*Action item*: What appears from the first line of the data below through the line containing "GDPR (422, 2320)", both included, should be copied exactly, and nothing else.

*** Supplied material Section Begins ***

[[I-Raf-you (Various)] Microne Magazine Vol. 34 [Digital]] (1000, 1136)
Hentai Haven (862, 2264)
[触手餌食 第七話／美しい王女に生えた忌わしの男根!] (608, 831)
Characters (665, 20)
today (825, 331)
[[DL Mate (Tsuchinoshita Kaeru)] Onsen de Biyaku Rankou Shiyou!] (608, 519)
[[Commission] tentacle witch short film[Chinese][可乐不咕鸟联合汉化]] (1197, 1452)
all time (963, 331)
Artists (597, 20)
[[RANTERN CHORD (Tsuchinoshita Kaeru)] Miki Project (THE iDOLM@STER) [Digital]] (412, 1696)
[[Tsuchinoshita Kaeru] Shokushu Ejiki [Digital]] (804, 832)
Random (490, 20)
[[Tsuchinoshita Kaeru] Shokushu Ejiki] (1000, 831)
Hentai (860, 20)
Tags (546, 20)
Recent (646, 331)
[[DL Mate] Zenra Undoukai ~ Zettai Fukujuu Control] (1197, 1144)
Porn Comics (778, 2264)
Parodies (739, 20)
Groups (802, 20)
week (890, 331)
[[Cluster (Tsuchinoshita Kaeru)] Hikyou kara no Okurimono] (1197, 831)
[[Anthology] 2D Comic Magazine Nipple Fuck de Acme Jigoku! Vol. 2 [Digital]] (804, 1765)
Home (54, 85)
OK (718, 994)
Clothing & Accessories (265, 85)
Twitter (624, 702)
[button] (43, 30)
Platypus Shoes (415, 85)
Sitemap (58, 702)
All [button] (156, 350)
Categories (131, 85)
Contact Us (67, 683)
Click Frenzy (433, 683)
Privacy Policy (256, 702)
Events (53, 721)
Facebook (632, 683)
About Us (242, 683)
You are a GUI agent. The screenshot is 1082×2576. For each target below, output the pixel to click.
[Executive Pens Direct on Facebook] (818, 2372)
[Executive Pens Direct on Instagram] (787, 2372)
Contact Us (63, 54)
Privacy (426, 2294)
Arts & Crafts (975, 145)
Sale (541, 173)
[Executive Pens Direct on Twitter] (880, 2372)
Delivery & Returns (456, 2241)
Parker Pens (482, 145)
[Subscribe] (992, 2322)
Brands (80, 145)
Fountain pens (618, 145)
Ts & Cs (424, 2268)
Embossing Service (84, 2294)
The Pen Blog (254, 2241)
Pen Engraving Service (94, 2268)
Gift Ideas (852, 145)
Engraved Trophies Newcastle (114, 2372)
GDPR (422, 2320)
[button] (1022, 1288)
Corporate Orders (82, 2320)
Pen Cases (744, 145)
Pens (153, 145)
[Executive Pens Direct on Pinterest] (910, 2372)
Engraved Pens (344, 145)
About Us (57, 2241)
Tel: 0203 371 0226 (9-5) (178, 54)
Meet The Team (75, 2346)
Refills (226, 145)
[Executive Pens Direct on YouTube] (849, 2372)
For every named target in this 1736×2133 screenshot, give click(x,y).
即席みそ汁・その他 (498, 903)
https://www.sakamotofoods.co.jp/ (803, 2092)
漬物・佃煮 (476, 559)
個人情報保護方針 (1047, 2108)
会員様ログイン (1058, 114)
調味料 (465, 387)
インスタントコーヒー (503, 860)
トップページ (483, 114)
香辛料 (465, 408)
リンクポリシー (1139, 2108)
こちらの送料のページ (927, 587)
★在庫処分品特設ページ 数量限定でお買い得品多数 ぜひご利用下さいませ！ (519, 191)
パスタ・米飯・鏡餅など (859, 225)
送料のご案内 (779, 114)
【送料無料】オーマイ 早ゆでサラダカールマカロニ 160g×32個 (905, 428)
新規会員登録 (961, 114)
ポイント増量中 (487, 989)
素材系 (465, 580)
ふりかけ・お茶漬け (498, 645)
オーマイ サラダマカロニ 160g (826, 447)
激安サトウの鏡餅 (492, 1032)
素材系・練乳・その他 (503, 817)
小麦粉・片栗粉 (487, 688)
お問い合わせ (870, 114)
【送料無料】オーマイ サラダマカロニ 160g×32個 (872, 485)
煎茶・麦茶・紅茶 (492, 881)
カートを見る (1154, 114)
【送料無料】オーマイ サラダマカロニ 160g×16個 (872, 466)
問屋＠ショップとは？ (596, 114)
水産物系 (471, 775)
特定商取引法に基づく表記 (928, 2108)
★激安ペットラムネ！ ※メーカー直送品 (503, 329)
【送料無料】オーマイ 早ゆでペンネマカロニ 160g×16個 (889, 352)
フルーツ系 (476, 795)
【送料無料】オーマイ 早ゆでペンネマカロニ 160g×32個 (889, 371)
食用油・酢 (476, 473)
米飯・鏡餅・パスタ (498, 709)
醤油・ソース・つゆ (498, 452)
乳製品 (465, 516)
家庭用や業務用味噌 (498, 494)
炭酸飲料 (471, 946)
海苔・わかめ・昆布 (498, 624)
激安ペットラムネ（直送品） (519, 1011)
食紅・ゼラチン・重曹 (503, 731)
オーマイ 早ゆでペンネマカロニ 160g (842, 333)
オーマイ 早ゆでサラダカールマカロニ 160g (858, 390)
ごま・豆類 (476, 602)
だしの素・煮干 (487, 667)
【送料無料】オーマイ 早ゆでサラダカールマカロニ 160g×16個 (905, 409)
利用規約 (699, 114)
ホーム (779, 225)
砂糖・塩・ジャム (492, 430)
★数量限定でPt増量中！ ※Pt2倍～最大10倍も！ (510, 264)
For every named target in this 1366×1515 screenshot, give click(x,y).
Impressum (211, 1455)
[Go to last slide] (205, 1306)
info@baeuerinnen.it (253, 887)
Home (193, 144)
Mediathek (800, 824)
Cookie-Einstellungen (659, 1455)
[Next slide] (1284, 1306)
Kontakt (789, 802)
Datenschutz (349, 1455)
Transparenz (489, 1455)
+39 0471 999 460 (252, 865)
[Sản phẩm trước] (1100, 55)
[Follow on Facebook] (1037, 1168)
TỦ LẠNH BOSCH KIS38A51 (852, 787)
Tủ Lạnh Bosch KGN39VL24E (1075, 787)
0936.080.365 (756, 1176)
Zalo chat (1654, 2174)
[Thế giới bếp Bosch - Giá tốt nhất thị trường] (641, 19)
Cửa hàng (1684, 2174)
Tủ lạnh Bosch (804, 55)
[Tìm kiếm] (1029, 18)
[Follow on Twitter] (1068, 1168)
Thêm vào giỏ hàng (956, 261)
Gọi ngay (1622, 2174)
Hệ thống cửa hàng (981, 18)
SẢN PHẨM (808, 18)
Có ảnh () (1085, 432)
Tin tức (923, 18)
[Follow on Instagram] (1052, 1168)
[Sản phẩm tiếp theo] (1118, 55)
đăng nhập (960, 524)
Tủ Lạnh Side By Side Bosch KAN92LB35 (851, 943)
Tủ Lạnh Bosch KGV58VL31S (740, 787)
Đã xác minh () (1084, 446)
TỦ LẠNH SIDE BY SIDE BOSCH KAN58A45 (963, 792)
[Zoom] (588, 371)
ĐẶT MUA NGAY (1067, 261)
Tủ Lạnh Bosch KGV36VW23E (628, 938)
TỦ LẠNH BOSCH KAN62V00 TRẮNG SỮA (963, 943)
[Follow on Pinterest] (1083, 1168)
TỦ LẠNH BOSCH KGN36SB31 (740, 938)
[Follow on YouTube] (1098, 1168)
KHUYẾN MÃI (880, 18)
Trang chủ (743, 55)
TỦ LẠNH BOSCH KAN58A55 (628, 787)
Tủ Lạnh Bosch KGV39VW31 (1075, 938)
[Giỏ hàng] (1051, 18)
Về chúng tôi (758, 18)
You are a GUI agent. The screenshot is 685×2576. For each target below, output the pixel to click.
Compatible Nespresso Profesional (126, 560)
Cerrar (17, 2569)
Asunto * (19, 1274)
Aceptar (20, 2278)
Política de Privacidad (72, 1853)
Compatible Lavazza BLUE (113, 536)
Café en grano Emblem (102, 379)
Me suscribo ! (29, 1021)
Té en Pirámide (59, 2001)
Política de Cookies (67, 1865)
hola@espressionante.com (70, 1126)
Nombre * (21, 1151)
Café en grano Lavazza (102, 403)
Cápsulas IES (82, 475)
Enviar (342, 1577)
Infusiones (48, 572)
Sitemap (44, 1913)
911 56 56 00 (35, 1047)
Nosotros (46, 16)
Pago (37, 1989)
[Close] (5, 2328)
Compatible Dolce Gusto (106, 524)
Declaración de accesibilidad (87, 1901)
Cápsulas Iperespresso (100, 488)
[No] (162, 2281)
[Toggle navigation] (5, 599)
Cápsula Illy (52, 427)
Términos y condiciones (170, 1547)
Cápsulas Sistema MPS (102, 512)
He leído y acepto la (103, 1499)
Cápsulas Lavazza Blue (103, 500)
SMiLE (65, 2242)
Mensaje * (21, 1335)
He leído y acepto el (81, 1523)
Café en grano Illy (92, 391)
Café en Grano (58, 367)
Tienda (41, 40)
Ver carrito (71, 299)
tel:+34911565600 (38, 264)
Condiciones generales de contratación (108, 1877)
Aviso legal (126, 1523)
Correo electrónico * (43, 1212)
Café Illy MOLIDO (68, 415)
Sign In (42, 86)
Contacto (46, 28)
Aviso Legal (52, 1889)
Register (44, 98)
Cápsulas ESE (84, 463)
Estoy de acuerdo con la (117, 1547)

*** Supplied material Section Ends ***

*Finished exercise*:
[[I-Raf-you (Various)] Microne Magazine Vol. 34 [Digital]] (1000, 1136)
Hentai Haven (862, 2264)
[触手餌食 第七話／美しい王女に生えた忌わしの男根!] (608, 831)
Characters (665, 20)
today (825, 331)
[[DL Mate (Tsuchinoshita Kaeru)] Onsen de Biyaku Rankou Shiyou!] (608, 519)
[[Commission] tentacle witch short film[Chinese][可乐不咕鸟联合汉化]] (1197, 1452)
all time (963, 331)
Artists (597, 20)
[[RANTERN CHORD (Tsuchinoshita Kaeru)] Miki Project (THE iDOLM@STER) [Digital]] (412, 1696)
[[Tsuchinoshita Kaeru] Shokushu Ejiki [Digital]] (804, 832)
Random (490, 20)
[[Tsuchinoshita Kaeru] Shokushu Ejiki] (1000, 831)
Hentai (860, 20)
Tags (546, 20)
Recent (646, 331)
[[DL Mate] Zenra Undoukai ~ Zettai Fukujuu Control] (1197, 1144)
Porn Comics (778, 2264)
Parodies (739, 20)
Groups (802, 20)
week (890, 331)
[[Cluster (Tsuchinoshita Kaeru)] Hikyou kara no Okurimono] (1197, 831)
[[Anthology] 2D Comic Magazine Nipple Fuck de Acme Jigoku! Vol. 2 [Digital]] (804, 1765)
Home (54, 85)
OK (718, 994)
Clothing & Accessories (265, 85)
Twitter (624, 702)
[button] (43, 30)
Platypus Shoes (415, 85)
Sitemap (58, 702)
All [button] (156, 350)
Categories (131, 85)
Contact Us (67, 683)
Click Frenzy (433, 683)
Privacy Policy (256, 702)
Events (53, 721)
Facebook (632, 683)
About Us (242, 683)
You are a GUI agent. The screenshot is 1082×2576. For each target below, output the pixel to click.
[Executive Pens Direct on Facebook] (818, 2372)
[Executive Pens Direct on Instagram] (787, 2372)
Contact Us (63, 54)
Privacy (426, 2294)
Arts & Crafts (975, 145)
Sale (541, 173)
[Executive Pens Direct on Twitter] (880, 2372)
Delivery & Returns (456, 2241)
Parker Pens (482, 145)
[Subscribe] (992, 2322)
Brands (80, 145)
Fountain pens (618, 145)
Ts & Cs (424, 2268)
Embossing Service (84, 2294)
The Pen Blog (254, 2241)
Pen Engraving Service (94, 2268)
Gift Ideas (852, 145)
Engraved Trophies Newcastle (114, 2372)
GDPR (422, 2320)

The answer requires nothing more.